Evaluation Metrics
Understand the performance and health of your feature flag evaluations. Monitor request volume, latency percentiles, cache hit rates, and error rates to ensure flags are delivered fast and reliably.
Metrics Dashboard
The evaluation metrics dashboard provides a real-time view of how your flags are performing. Access it from the sidebar under Metrics. The dashboard is scoped to the current project and environment, with support for custom time ranges.
Key Metrics
Request Volume
The total number of flag evaluation requests over the selected time period. This metric helps you understand the load on your evaluation infrastructure and identify usage patterns.
- Measured in requests per second (RPS) or total requests per period
- Break down by flag, environment, or SDK to identify top consumers
- Spikes may indicate a deployment or incident — correlate with your release timeline
- Use to right-size your infrastructure and set rate-limit thresholds
Latency Percentiles (p50, p95, p99)
Evaluation latency measures how long it takes for the server to process a flag evaluation request and return a result. Latency is measured end-to-end on the server side.
- p50 (median) — Half of all evaluations complete faster than this value. Represents the typical user experience.
- p95 — 95% of evaluations are faster than this. A good indicator of real-world performance that excludes extreme outliers.

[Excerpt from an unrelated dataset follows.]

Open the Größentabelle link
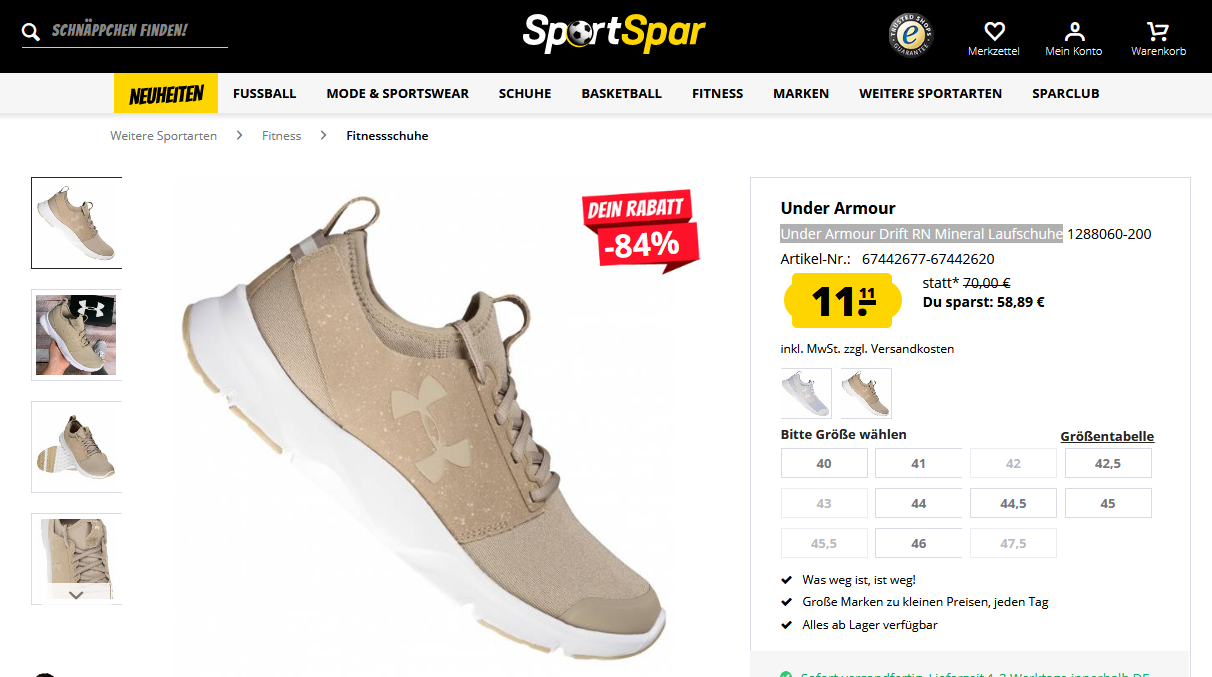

- p99 — 99% of evaluations are faster than this. Tracks tail latency; important for high-throughput applications where even 1% slow requests matter.
- FeatureSignals targets <1ms p99 evaluation latency (excluding network). The evaluation engine is optimized in Go for the hot path.
Cache Hit Rate
The percentage of evaluations served from the in-memory ruleset cache versus those that required a database lookup. A high cache hit rate is essential for low-latency evaluations.
- Target: >99% cache hit rate under normal operation
- Cache misses occur after rule updates, flag toggles, or cache invalidation events
- Low cache hit rate may indicate frequent configuration changes or cache configuration issues
- The cache uses PG LISTEN/NOTIFY for cross-instance invalidation, ensuring all server instances stay synchronized
Error Rate
The percentage of evaluation requests that result in an error. Errors include timeouts, invalid API keys, missing flags, and internal server errors.
- Target: <0.01% error rate (one error per 10,000 requests)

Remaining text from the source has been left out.